High Court Limits Reach of Voting Rights Act

     (CN) – A state legislative district should not be redrawn to protect a minority group’s voting interest unless it would create a majority in that district, the U.S. Supreme Court ruled on Monday.

     Pender County (N.C.) sued Gary Bartlett, the executive director of the North Carolina Board of Elections, over the redrawing of the boundaries of N.C. House District 18.
     County officials complained that this action violated the North Carolina Constitution’s “Whole County Provision,” which prohibits the breaking of counties in electoral districts.
     Bartlett and other state officials replied that they had to break the county up in order to comply with the Voting Rights Act of 1965.

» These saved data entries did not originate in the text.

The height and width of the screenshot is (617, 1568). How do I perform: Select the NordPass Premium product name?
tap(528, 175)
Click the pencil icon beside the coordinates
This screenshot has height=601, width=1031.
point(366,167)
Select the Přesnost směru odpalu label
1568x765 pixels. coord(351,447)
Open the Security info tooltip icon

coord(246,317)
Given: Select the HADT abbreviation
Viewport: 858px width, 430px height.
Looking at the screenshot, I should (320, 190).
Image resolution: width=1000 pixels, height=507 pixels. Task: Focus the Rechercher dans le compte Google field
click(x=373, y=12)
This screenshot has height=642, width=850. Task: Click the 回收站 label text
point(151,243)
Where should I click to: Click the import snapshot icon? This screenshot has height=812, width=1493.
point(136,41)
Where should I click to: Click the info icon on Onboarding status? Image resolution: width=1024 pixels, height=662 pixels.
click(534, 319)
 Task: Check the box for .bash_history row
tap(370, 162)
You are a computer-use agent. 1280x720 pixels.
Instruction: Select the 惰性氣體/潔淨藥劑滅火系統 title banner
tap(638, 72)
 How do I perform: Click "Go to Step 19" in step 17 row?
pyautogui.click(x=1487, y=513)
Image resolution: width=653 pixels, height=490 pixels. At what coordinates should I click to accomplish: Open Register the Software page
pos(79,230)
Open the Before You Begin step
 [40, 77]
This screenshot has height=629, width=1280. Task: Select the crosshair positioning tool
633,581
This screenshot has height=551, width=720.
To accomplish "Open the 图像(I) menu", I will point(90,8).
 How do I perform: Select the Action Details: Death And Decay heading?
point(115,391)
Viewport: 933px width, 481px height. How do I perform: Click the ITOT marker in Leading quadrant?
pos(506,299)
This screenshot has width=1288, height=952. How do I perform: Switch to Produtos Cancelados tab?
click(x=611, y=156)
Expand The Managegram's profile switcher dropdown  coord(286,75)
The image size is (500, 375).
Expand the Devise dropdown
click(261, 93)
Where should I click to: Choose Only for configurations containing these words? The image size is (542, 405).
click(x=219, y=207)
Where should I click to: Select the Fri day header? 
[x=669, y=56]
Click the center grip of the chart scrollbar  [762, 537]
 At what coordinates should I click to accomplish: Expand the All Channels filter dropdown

     The originally redrawn District 18 included parts of four counties and consisted of a majority of blacks. By the time the plans were approved on the third try, the percentage of blacks had fallen below 50 percent.
     The trial court ruled that blacks held a “de facto” majority in the redrawn district, because they could team with crossover whites to elect the candidates of their choice.
     The North Carolina Supreme Court reversed the decision, finding that a minority group needed to have a majority in a district in order to qualify for protection under the Voting Rights Act.
     Justice Kennedy affirmed the decision.
     “Because they form only 39 percent of District 18’s voting-age population,” Kennedy wrote, “African-Americans standing alone have no better or worse opportunity to elect a candidate that any other group with the same voting strength.
     “Recognizing a claim,” Kennedy added, “where minority voters cannot elect the candidate of their choice based on their own votes and not assistance from others would grant special protection to their right to form political coalitions that is not authorized.”